I’m going to demonstrate how judgemental our views are with a little experiment. Are you ready? I want you to analyse the following quote. Allow me to demonstrate: I want you to analyse the following quote by Karl Marx. Like analyse it; see what you think about this quote: ‘Wherever there was great property, great wealth, there is great inequity in equality. The affluence of the rich supposes the indigence, the depravity, the absolute poverty of the many.’ So wherever there’s a lot of a collection of wealth, there’s going to be inequality by default. Think of the thought process which is going on in your head right now, and you’re probably doing one of maybe two predictable responses. I’ll let you judge what those predictable responses are, because I’ve got a little bit of a revelation for you.
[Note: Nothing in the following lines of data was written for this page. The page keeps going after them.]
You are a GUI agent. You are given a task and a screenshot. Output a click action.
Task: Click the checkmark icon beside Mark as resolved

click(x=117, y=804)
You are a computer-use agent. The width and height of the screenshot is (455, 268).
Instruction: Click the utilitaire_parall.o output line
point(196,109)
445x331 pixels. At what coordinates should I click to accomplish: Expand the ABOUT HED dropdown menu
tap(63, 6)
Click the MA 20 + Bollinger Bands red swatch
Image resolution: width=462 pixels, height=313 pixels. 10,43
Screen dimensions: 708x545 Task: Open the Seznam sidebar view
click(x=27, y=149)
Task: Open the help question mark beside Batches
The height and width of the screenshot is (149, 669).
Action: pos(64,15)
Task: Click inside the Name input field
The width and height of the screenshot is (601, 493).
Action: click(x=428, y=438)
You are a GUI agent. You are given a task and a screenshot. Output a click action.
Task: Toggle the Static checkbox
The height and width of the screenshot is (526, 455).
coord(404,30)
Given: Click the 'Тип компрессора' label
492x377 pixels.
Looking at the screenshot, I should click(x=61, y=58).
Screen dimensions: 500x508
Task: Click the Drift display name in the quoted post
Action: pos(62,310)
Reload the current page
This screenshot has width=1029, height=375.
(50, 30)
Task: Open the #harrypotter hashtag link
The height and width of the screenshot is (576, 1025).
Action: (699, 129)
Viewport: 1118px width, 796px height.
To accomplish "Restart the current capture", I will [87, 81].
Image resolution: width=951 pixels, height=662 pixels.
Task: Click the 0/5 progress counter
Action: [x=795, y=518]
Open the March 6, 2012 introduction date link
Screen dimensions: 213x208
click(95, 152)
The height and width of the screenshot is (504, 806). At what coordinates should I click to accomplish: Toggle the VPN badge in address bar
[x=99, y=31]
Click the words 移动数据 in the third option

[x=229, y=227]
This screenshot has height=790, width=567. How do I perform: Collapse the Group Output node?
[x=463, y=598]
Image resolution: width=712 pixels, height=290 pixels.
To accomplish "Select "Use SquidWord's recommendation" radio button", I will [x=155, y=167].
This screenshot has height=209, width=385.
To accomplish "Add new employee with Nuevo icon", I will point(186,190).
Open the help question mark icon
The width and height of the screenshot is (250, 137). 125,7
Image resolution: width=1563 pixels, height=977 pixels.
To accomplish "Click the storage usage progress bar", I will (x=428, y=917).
That quote is not from Karl Marx; that quote is from Adam Smith. Adam Smith believes that where there is great property there is de facto in a limited world going to be great inequality – that’s just how a limited economy works. And the funny thing is, that is not even Karl Marx. That’s my great grandfather who just happens to have a beard.
[Laughter]
Murray Bunton: So I would challenge us on the basic premise of what we think business is. I propose a more rational view – that business does have great assets, that business has really empowered incredible sections of our economy, but it could be designed a little better. Yunus doesn’t call for the abolition of capitalism; the opposite, he calls for its reform. We have so much we can learn from the hundreds of years of history we have from letting people buy the products they want; rather than controlling our economy, actually designing better products and letting people do that in freedom and in liberty. But you can design a business for purpose. You can say there is something else that I want to do with my company, which isn’t maximising profits. Designers are the kind of people who I think know that – designers are the people who believe there is more in life than simply enriching ourselves at the expense of the world. They’re people who believe that there’s great humanitarian outcomes, and that a life lived doing that is great work. So I want to leave you maybe with an encouragement, that if you look at your career, if you look at the 86,000 hours you work, or if you’ve been co-opted by the advertising industry, the 130,000 hours that you’re going to work, my simple plea to you would be let’s make them all count. Thank you.